__Dataset entries__.
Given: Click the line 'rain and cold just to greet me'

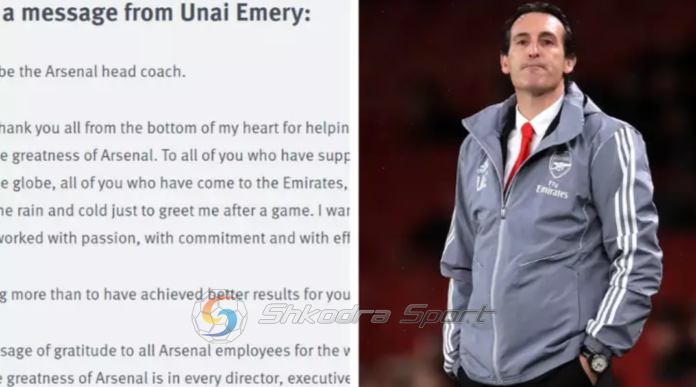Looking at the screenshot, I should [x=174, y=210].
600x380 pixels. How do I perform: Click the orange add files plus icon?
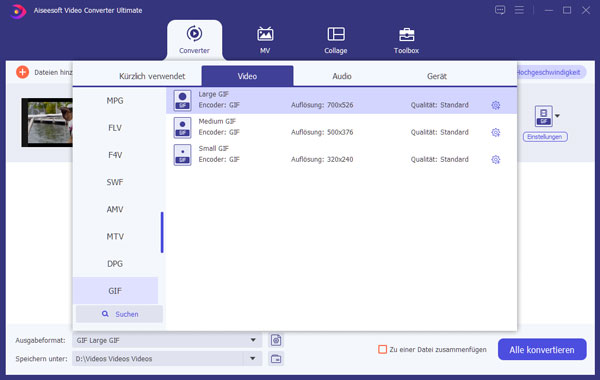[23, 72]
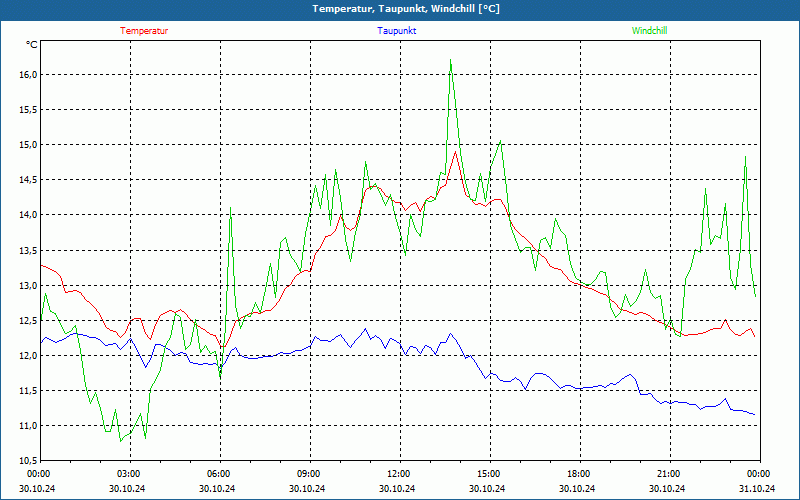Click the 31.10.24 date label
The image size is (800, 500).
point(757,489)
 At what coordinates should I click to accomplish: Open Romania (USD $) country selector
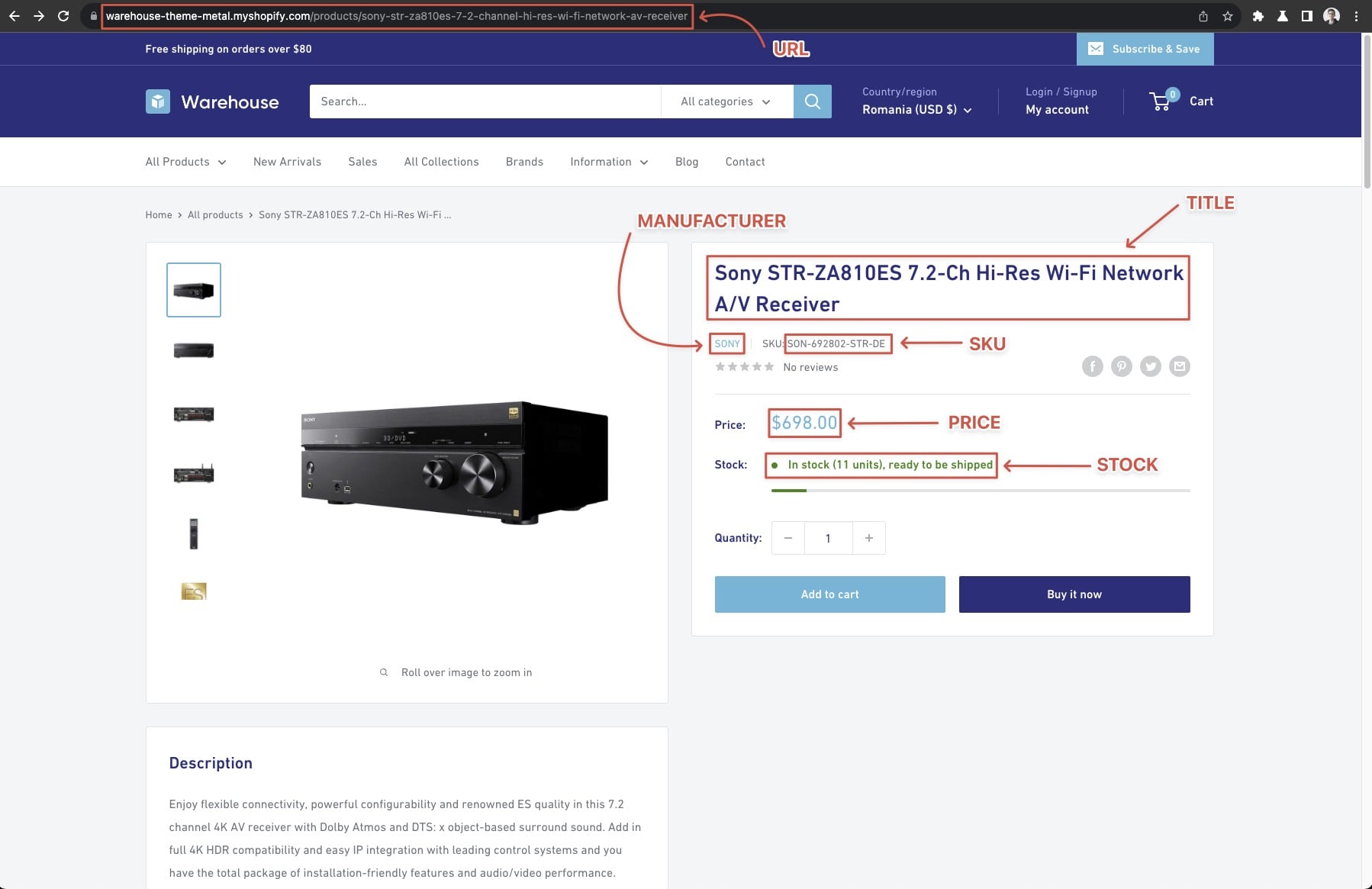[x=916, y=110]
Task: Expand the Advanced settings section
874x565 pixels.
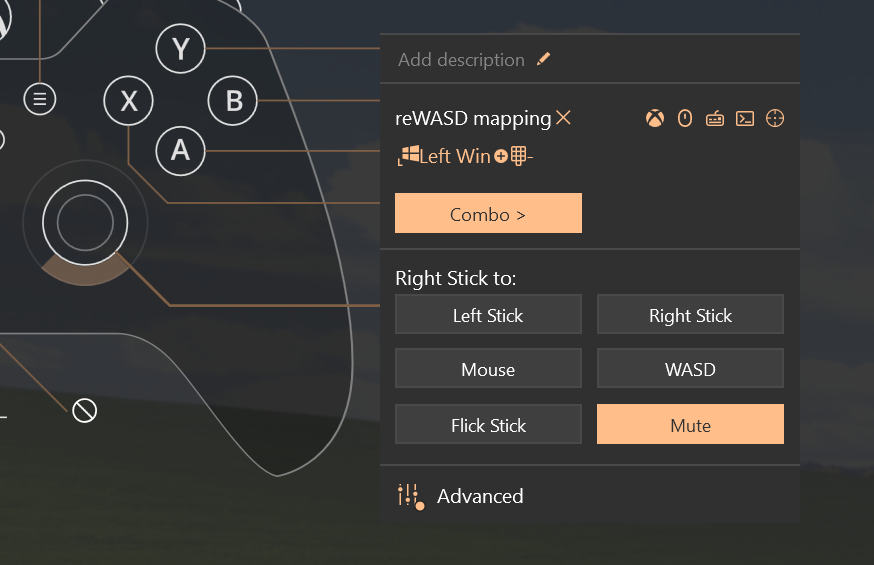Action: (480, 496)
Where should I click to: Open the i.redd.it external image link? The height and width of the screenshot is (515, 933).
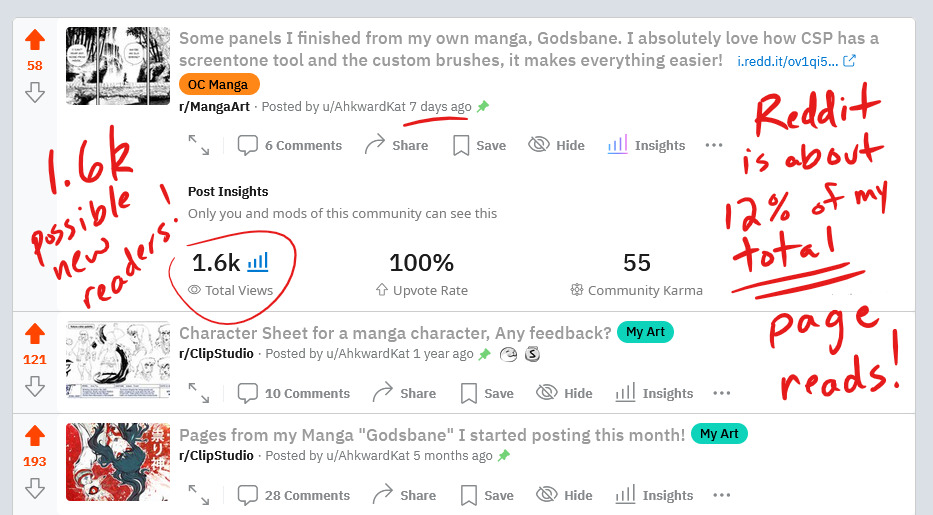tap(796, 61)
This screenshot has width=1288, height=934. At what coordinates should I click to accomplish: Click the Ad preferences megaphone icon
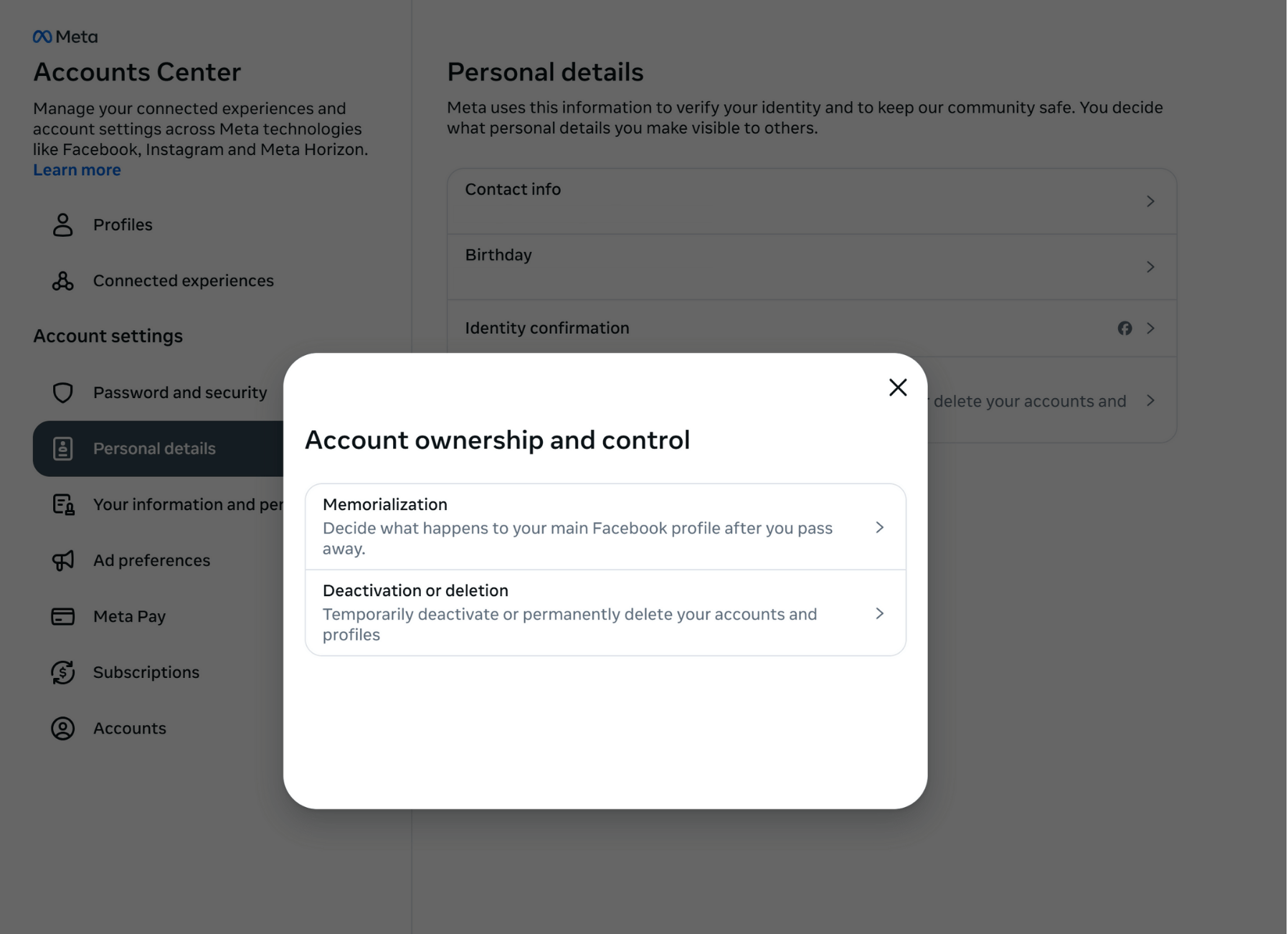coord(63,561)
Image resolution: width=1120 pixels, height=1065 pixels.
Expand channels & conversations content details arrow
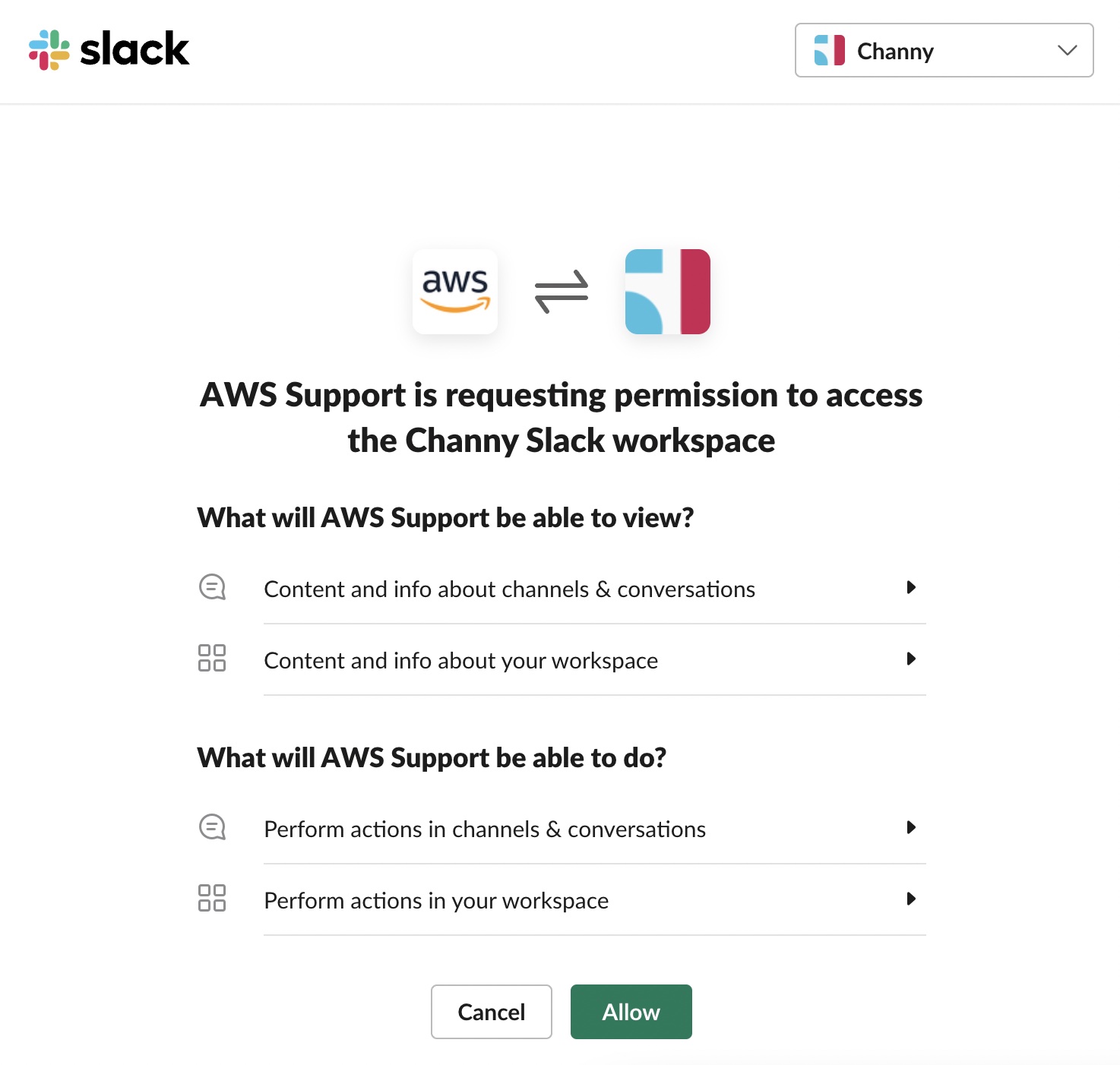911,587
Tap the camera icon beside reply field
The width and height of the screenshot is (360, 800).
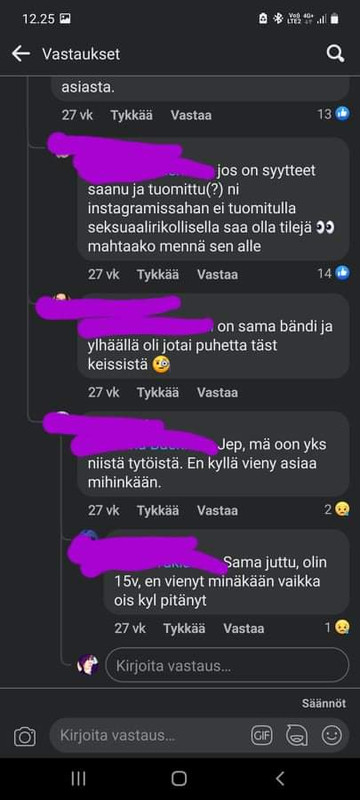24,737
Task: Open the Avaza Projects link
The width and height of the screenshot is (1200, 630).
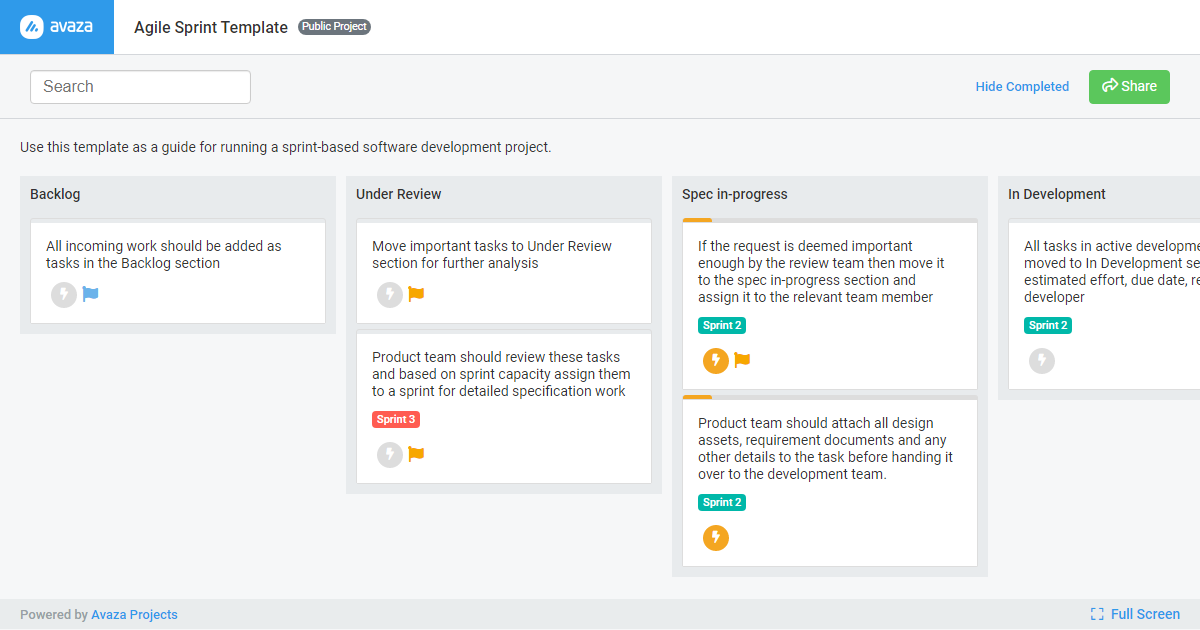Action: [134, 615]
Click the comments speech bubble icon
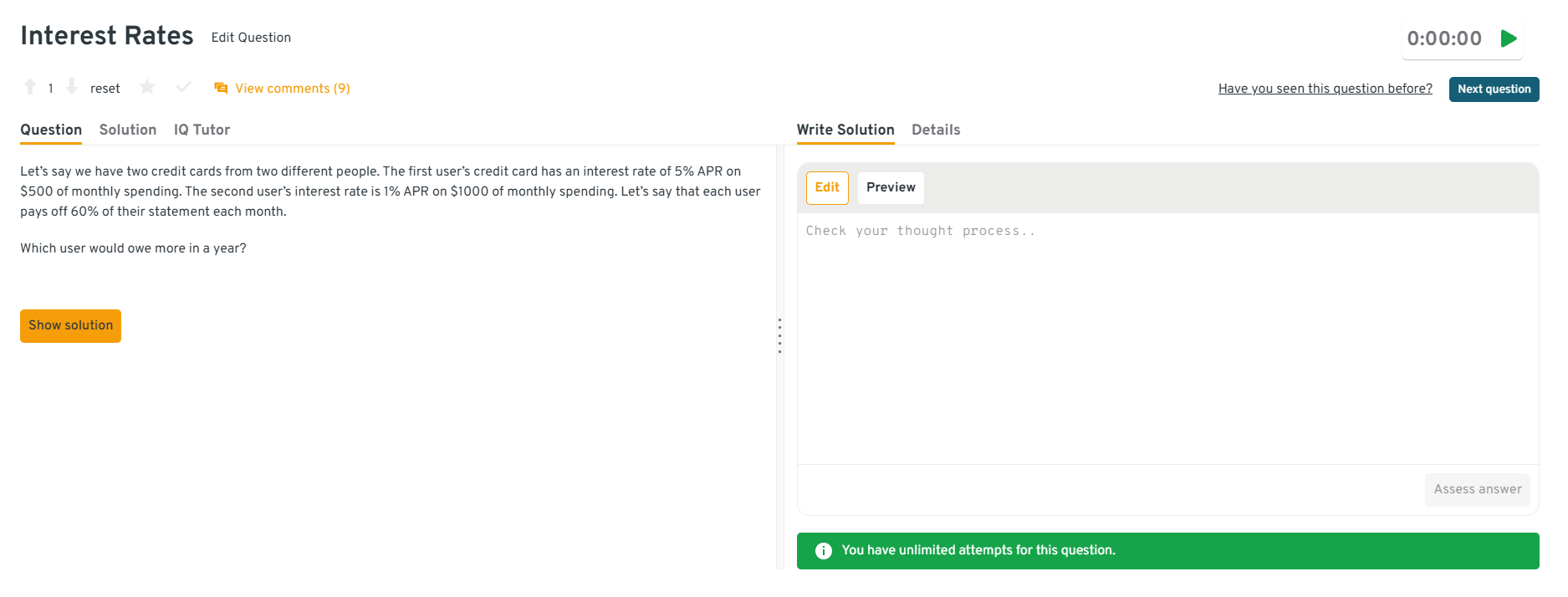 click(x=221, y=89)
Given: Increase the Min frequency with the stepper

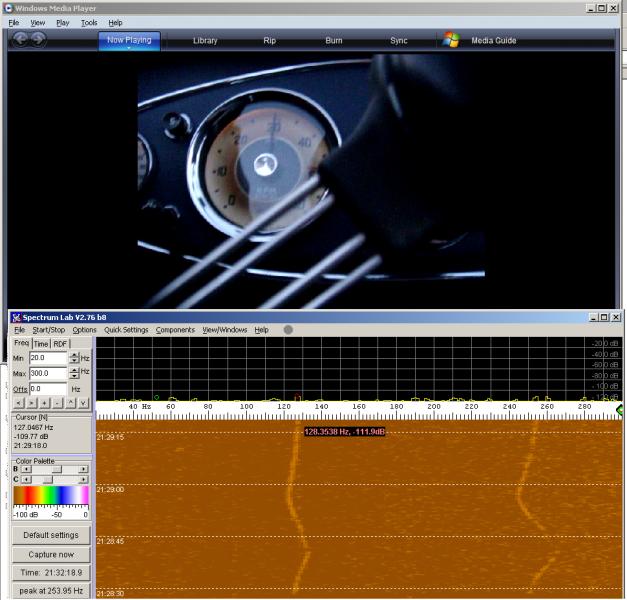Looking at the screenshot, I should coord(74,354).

__What you are asked to do__.
When you output the listing, reproduce it exactly but drop its pictures.

__Answer box__.
Given: Click the line 'rain and cold just to greet me'

Looking at the screenshot, I should [x=174, y=210].
600x380 pixels. How do I perform: Click the orange add files plus icon?
[23, 72]
Click the 31.10.24 date label
The image size is (800, 500).
point(757,489)
 At what coordinates should I click to accomplish: Open Romania (USD $) country selector
[x=916, y=110]
Task: Expand the Advanced settings section
874x565 pixels.
Action: (480, 496)
Where should I click to: Open the i.redd.it external image link? The height and width of the screenshot is (515, 933).
tap(796, 61)
This screenshot has width=1288, height=934. At what coordinates should I click to accomplish: Click the Ad preferences megaphone icon
coord(63,561)
Image resolution: width=1120 pixels, height=1065 pixels.
Expand channels & conversations content details arrow
911,587
Tap the camera icon beside reply field
The width and height of the screenshot is (360, 800).
24,737
Task: Open the Avaza Projects link
The width and height of the screenshot is (1200, 630).
Action: [134, 615]
Click the comments speech bubble icon
 click(x=221, y=89)
Given: Increase the Min frequency with the stepper

Looking at the screenshot, I should coord(74,354).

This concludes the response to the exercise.